Urinary incontinence is the inability to hold urine even till reaching the toilet. 1 in 10 women experience urinary incontinence. It is often temporary, and it always results from an underlying medical condition. (In this fact sheet, the term "incontinence" will be used to mean urinary incontinence.)
Women experience incontinence twice as often as men. Pregnancy and childbirth, menopause, and the structure of the female urinary tract account for this difference. But, both women and men can become incontinent from neurologic injury, birth defects, strokes, multiple sclerosis, and physical problems associated with aging.
Older women experience incontinence more often than younger women. But, incontinence is not inevitable with age. Incontinence is treatable and often curable at all ages. If you experience incontinence, you may feel embarrassed. It may help you to remember that loss of bladder control can be treated. You will need to overcome your embarrassment and see a doctor to learn if you need treatment for an underlying medical condition.

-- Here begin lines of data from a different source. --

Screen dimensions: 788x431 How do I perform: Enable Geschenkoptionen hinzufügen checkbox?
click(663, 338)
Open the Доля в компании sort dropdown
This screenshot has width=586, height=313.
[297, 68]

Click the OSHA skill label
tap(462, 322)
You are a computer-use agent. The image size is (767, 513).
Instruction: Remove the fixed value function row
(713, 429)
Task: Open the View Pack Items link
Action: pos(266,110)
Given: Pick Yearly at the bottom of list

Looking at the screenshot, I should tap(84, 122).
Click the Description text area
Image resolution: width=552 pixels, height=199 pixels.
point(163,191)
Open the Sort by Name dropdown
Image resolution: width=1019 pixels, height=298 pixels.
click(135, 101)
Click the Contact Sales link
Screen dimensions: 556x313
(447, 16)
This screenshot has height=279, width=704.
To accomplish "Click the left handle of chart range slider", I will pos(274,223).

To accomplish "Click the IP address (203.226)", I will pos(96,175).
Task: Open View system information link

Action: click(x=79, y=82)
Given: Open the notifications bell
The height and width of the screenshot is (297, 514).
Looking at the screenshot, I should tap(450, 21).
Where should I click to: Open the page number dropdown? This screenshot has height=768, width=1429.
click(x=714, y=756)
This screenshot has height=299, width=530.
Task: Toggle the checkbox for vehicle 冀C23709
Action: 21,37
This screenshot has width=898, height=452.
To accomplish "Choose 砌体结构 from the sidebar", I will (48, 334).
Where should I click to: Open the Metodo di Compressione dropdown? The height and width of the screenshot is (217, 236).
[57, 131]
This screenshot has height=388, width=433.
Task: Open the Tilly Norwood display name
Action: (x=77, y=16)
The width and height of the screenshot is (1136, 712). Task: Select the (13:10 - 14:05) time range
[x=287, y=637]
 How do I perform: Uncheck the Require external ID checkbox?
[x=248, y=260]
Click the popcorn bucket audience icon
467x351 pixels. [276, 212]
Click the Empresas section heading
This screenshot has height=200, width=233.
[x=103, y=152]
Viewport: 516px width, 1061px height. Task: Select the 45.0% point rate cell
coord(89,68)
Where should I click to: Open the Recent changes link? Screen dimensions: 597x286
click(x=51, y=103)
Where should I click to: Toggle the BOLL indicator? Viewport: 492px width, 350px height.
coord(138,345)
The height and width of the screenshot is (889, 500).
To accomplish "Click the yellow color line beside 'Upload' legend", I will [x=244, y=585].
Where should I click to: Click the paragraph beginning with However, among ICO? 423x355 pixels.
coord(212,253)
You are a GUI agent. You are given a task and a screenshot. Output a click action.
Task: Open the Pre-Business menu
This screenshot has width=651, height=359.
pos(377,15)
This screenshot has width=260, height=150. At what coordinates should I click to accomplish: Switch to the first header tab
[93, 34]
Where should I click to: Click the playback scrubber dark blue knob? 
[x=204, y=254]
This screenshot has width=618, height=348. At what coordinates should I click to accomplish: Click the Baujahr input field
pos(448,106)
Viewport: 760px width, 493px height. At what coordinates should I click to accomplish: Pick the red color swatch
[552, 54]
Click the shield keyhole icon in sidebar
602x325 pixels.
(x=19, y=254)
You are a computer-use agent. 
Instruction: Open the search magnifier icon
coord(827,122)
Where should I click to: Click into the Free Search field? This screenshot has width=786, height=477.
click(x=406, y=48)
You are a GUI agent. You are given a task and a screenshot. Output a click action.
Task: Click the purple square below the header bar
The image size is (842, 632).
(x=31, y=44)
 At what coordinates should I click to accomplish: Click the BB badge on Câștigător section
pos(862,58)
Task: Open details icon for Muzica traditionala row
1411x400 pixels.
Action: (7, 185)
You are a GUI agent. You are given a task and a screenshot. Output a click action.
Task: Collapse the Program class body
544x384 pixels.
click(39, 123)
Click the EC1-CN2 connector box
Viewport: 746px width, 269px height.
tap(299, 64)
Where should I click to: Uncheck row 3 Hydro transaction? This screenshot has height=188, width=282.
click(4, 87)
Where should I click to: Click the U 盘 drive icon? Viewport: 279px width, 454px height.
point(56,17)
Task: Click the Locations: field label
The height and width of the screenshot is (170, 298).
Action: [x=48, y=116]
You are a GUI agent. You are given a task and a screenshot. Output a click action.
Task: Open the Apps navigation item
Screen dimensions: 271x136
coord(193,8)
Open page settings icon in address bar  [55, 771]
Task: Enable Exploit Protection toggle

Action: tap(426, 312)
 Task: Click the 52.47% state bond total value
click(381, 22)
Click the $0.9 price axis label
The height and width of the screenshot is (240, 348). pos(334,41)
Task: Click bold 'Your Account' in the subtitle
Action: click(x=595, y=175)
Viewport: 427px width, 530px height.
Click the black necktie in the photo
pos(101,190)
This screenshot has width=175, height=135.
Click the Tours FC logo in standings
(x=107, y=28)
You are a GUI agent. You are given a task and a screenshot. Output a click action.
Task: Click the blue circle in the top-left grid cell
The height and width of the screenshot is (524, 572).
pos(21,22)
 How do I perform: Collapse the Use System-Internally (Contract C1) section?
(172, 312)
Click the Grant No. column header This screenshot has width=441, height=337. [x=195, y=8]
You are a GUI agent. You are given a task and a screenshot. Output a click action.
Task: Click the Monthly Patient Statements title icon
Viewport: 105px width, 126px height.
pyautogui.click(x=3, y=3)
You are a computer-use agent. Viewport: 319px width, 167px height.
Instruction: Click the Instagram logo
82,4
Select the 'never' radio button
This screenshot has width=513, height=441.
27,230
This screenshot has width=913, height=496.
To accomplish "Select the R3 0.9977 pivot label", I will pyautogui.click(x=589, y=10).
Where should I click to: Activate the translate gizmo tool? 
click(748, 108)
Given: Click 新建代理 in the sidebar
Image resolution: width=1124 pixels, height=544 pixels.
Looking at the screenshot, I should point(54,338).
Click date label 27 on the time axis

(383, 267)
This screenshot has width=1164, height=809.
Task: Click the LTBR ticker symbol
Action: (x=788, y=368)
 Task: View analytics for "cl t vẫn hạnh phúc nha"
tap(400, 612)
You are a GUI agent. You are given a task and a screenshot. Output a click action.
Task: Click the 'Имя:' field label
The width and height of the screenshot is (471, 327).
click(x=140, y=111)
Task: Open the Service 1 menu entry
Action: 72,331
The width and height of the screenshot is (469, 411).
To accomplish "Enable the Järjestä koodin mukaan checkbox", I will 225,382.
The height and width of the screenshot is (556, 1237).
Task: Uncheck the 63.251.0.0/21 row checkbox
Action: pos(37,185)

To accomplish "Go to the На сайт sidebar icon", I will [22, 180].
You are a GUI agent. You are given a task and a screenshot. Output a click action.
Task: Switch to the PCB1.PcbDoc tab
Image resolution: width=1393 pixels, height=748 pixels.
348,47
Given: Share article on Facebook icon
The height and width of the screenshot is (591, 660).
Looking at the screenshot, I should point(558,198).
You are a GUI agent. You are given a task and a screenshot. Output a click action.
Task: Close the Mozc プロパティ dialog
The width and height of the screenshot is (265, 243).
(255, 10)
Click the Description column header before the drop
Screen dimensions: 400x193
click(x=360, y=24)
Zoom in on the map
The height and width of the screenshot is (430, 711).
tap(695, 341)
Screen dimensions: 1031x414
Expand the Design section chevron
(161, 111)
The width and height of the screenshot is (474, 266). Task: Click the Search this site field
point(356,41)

Incontinence in women usually occurs because of problems with muscles that help to hold or release urine. The body stores urine in the bladder, which is a balloon-like organ. The bladder connects to the urethra, the tube through which urine leaves the body.
During urination, muscles of the bladder wall contract and force urine out of the bladder and into the urethra. At the same time, sphincter muscles surrounding the urethra relax and let urine pass out of the body (see figure 1). Incontinence occurs if the bladder muscles contract suddenly or when the muscles surrounding the urethra relax suddenly.